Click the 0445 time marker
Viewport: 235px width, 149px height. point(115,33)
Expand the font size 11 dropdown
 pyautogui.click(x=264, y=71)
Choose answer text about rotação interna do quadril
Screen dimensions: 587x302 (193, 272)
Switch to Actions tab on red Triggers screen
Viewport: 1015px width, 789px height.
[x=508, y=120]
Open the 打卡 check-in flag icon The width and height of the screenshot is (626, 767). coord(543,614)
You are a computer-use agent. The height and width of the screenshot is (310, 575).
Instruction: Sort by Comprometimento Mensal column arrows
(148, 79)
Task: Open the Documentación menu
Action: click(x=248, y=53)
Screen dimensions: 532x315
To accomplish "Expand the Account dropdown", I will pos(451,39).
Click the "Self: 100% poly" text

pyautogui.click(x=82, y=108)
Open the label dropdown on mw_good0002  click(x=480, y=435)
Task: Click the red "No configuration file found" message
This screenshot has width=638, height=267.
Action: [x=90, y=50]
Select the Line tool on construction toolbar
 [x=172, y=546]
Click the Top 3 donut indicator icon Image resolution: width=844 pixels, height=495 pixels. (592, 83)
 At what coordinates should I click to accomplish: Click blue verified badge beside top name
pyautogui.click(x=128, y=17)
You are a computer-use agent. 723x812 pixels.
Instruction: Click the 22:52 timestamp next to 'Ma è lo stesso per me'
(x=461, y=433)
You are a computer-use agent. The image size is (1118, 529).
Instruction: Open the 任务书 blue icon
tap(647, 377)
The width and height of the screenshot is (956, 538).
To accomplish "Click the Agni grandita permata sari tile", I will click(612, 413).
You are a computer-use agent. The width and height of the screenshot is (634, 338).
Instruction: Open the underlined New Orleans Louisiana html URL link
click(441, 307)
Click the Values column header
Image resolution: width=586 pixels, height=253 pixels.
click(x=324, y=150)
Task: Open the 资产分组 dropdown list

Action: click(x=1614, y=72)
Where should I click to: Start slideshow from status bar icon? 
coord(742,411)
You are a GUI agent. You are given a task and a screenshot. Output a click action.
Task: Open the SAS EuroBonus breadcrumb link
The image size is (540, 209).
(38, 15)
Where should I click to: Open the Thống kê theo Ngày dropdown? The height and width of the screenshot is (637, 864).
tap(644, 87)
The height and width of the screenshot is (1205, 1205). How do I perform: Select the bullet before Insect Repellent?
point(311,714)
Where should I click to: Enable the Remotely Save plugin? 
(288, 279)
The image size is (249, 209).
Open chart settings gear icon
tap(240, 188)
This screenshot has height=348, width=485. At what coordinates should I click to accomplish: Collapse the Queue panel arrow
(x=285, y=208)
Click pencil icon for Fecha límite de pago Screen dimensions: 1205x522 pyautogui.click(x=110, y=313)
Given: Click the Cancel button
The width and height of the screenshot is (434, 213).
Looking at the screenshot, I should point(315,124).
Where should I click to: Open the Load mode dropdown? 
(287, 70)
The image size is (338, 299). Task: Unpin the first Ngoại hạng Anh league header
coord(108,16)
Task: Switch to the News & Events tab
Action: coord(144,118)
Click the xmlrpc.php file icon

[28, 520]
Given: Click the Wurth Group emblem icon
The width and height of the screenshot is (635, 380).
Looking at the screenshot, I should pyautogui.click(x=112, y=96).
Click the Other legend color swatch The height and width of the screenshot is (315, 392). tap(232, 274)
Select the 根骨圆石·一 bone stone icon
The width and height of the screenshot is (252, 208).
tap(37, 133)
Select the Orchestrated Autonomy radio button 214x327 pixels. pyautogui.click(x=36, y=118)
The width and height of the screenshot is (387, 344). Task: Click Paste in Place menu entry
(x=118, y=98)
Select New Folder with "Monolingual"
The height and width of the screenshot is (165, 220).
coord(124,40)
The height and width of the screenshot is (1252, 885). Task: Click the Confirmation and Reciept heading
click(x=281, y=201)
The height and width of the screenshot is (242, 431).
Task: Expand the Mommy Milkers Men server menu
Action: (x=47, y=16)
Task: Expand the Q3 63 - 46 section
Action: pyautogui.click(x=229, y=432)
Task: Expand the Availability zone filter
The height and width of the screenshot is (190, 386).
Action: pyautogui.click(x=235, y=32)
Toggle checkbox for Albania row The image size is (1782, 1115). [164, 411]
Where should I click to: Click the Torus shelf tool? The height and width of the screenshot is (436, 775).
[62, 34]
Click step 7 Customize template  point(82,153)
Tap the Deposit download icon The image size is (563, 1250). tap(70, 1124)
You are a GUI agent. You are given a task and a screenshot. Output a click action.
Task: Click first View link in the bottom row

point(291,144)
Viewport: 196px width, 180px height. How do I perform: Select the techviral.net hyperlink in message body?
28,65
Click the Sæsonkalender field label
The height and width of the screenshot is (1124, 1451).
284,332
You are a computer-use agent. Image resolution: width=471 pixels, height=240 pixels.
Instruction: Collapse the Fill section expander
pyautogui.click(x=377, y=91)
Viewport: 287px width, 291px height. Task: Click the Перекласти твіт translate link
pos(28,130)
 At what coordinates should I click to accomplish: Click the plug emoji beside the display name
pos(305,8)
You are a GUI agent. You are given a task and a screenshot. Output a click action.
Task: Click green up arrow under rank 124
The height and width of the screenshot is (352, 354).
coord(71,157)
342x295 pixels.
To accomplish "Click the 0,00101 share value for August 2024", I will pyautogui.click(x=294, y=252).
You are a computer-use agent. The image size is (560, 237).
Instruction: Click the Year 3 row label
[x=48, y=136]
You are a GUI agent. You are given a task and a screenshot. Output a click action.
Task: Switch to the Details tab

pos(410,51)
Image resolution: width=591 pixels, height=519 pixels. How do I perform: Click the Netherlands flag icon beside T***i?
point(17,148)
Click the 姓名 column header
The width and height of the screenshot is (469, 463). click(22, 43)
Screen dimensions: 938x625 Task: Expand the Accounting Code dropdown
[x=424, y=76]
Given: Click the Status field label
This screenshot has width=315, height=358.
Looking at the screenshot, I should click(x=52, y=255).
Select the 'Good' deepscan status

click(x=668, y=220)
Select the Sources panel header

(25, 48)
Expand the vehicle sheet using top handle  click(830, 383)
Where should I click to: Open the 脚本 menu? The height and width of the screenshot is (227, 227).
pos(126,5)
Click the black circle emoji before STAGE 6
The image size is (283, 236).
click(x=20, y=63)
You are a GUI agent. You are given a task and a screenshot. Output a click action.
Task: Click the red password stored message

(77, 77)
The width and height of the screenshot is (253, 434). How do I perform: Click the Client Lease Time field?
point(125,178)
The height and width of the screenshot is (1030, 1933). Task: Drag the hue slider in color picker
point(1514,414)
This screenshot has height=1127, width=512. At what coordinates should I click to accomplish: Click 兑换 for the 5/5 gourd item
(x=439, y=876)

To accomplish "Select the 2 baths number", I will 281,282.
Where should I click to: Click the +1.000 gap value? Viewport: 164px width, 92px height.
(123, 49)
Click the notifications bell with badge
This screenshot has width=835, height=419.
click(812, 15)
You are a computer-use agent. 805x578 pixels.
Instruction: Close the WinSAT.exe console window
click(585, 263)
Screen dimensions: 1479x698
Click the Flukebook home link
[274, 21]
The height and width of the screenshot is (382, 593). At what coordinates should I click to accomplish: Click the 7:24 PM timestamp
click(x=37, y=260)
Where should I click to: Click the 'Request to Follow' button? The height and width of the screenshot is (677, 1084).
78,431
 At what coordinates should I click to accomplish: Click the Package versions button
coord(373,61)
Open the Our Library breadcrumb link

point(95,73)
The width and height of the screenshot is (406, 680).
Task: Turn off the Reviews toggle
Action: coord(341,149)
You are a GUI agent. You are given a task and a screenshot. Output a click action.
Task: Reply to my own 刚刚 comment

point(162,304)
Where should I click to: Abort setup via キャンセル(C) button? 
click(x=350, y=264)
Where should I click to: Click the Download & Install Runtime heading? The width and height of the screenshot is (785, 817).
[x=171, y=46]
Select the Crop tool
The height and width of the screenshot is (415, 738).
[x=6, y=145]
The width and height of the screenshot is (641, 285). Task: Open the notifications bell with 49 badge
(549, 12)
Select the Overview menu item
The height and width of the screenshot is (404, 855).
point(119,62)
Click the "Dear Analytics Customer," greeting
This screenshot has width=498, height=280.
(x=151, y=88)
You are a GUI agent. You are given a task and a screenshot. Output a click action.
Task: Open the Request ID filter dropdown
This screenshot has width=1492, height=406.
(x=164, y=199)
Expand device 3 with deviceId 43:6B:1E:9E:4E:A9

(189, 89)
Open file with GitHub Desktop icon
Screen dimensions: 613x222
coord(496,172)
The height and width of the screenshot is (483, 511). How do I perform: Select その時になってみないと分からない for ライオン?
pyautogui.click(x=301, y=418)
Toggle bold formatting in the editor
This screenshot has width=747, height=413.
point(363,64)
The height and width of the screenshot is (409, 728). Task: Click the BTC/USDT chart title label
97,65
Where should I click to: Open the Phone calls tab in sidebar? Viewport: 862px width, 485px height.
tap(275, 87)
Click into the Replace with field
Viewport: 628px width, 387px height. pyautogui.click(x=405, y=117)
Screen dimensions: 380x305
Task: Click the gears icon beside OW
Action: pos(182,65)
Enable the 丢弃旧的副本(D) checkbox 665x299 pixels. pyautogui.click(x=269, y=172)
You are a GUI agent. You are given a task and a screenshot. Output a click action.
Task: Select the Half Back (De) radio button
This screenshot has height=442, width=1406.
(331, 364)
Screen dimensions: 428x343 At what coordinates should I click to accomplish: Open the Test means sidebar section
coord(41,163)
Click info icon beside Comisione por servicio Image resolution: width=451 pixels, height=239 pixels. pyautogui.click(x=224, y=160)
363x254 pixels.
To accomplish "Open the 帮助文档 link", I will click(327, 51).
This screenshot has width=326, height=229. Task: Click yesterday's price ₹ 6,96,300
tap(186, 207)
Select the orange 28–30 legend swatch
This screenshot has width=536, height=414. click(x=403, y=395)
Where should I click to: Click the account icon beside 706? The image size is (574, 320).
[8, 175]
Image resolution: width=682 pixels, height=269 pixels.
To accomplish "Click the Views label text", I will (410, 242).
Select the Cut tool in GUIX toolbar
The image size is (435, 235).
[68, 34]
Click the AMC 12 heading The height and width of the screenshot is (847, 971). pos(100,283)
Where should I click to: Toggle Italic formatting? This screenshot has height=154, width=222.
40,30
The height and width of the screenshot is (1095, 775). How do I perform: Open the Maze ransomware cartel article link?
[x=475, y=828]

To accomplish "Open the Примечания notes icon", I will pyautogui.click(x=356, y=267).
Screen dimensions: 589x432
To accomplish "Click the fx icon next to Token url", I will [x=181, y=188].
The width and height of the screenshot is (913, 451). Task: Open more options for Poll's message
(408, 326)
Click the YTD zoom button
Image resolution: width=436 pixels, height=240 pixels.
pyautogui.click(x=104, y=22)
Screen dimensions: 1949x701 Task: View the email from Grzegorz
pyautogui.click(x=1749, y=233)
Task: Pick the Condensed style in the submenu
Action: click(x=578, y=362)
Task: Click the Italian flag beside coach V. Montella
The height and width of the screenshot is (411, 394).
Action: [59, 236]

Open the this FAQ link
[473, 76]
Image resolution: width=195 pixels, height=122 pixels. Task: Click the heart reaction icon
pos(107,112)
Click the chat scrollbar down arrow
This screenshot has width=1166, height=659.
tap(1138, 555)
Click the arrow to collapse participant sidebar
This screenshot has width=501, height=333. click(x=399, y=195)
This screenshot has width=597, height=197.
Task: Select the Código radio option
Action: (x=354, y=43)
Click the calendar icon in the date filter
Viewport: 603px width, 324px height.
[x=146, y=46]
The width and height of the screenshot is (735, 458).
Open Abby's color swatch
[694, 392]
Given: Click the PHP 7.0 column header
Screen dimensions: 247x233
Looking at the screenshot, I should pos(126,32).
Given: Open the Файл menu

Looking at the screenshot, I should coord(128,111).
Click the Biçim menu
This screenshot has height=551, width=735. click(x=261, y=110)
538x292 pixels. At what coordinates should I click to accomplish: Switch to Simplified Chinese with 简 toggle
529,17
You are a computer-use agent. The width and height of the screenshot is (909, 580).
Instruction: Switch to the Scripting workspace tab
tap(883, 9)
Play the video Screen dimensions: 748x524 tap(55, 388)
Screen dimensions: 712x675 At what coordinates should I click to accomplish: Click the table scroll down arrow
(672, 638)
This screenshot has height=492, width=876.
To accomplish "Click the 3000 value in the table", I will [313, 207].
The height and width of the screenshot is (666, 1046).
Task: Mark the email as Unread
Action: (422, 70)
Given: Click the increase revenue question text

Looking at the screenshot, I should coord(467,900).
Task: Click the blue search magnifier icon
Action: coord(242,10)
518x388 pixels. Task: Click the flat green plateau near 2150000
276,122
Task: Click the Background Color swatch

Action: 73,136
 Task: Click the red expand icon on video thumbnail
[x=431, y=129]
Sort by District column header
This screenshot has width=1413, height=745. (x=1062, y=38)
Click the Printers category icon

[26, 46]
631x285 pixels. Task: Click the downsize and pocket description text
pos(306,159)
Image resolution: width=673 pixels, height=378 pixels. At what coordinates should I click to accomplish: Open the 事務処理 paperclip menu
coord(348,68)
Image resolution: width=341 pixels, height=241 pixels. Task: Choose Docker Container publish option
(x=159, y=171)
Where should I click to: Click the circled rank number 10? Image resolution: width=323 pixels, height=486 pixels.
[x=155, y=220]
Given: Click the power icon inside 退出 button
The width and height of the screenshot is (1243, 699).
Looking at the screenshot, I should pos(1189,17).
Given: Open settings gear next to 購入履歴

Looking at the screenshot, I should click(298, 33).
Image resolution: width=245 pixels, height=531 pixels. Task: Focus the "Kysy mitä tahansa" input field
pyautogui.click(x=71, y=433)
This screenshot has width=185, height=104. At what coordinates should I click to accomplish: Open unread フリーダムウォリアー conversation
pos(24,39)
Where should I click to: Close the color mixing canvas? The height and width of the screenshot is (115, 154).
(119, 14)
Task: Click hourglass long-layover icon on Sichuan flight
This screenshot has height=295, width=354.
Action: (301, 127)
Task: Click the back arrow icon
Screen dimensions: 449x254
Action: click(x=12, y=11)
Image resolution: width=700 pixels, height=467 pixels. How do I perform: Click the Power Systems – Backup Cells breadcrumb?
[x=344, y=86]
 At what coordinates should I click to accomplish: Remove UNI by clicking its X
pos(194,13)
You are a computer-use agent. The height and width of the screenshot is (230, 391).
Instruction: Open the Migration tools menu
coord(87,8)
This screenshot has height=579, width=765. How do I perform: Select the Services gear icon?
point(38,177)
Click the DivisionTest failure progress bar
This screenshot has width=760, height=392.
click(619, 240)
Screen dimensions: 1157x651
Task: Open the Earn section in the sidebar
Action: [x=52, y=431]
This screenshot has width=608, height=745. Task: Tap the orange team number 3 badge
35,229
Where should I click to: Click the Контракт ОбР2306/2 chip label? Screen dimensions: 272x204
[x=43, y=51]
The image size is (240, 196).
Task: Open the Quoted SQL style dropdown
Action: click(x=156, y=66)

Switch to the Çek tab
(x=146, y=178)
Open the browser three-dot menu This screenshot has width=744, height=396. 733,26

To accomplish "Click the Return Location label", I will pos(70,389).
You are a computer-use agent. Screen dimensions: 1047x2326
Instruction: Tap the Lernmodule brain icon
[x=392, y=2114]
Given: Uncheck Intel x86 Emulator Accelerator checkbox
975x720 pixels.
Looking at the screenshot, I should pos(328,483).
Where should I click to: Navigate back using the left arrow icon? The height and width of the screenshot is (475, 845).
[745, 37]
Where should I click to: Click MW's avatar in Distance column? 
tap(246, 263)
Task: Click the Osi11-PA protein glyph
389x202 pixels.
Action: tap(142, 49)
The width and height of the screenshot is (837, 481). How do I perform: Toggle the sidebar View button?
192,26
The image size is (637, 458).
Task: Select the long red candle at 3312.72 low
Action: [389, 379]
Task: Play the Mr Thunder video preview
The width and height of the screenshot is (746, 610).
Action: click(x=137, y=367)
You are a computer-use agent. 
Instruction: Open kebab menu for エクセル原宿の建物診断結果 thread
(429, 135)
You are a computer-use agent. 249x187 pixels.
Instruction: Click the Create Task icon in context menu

_____

** Work order **
Could you give the number of lines in the data above that contain the string "checkbox", with no other words?

** Exercise solution **
3